Auch Angebote und Regelungen wie beispielsweise ansprechend gestaltete Arbeitsumgebungen, Großzügigkeit beim Wunsch nach Fortbildungen oder stets transparentes und proaktives Informieren über wichtige Vorgänge im Unternehmen sind Ausdruck dafür, dass ein Unternehmen seine Führungskräfte und Mitarbeiter durch individuelles Handeln und individuelle Lösungen wertschätzt. In der Realität kann vieles standardisiert bleiben, um an dieser Stelle ein nicht zu exotisches Bild zu zeichnen. Es sind Nuancen, die den Unterschied machen. Durchorganisierte, effiziente, kommunikativ auf Kennzahlen und Bilanzen getrimmte Organisationen haben oft auch für diese einfach zu realisierenden und individualisierenden Aspekte keinen Platz.
Wertschätzungskultur als letzter sinnvoller gemeinsamer Nenner
In Summe kann aus der richtigen Haltung und dem entsprechenden Tun eine gelebte Wertschätzungskultur entstehen. Sie ist eines der wenigen Beispiele für eine Unternehmenskultur, die angesichts der ausgeprägten mentalen Heterogenität von Führungskräften und Mitarbeitern überhaupt noch realistisch ist, anzustreben – weil sie auf ein elementares Grundbedürfnis fokussiert, das Menschen nach wie vor eint. Dadurch erzeugt sie auch Wirkung im Sinne des Unternehmens. Führungskräfte, die sich wertgeschätzt fühlen, sind kreativer, motivierter und loyaler, bringen sich mehr ein und entwickeln eine stärkere mentale Resilienz. Ergebnisse werden in dieser Kultur qualitativ hochwertiger, Eskalationen seltener, die interne und externer Zusammenarbeit effizienter und Personalfluktuation geringer. Krankenstände sinken und Kunden spüren ebenfalls die Haltung des Unternehmens. In Summe wird die Marktposition gestärkt und nach allen Regeln des Marketings ist eine profitablere Preispositionierung möglich.

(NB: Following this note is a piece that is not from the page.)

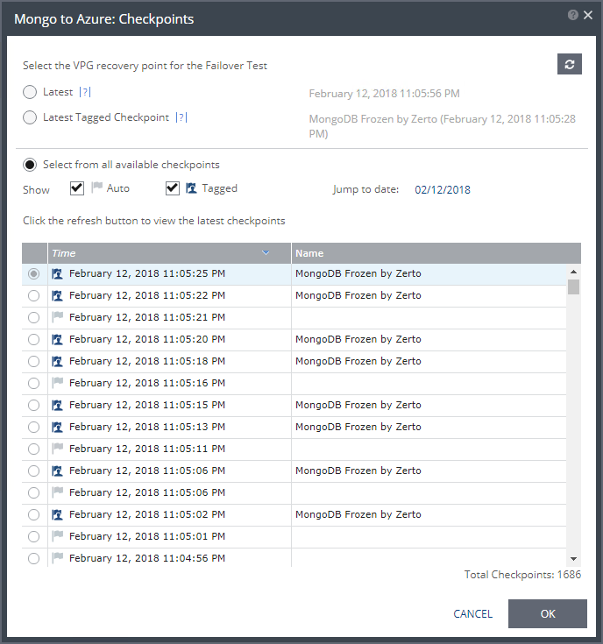Click the CANCEL button
The width and height of the screenshot is (603, 644).
[x=472, y=614]
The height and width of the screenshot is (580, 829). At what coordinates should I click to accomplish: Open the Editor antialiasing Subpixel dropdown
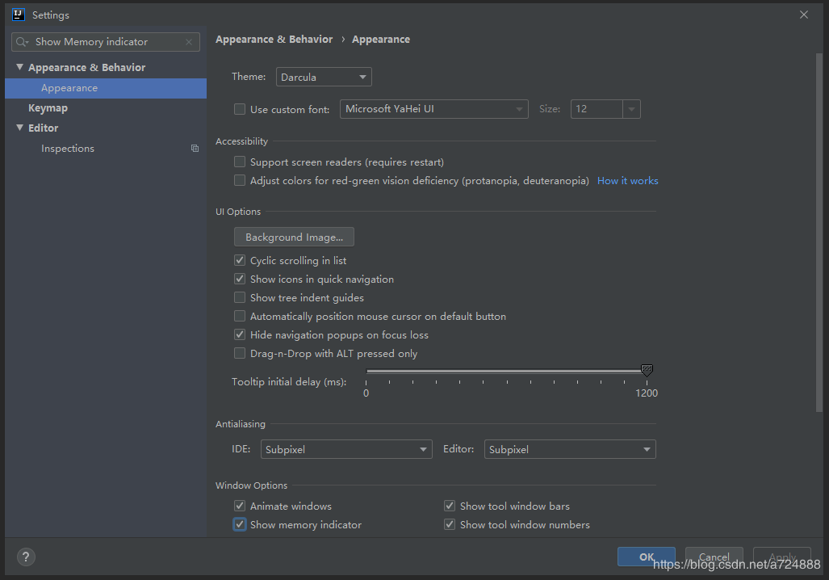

Der Ausbau einer Wertschätzungskultur bietet sich auch für all jene Unternehmen an, die noch überhaupt keine wahrnehmbare Kultur besitzen bzw. deren Kultur durch Mergers & Acquisitions (M&A), Gesellschafterwechsel oder Krisenmodus unter die Räder gekommen ist. Ebenso kann eine Neuausrichtung der Kultur vitalisieren, wenn Unternehmen in einer erstarrten und „gestrigen“ Kultur gefangen sind, die Veränderung verhindert, aber auch die notwendige Gewinnung neuer Führungskräfte erschwert.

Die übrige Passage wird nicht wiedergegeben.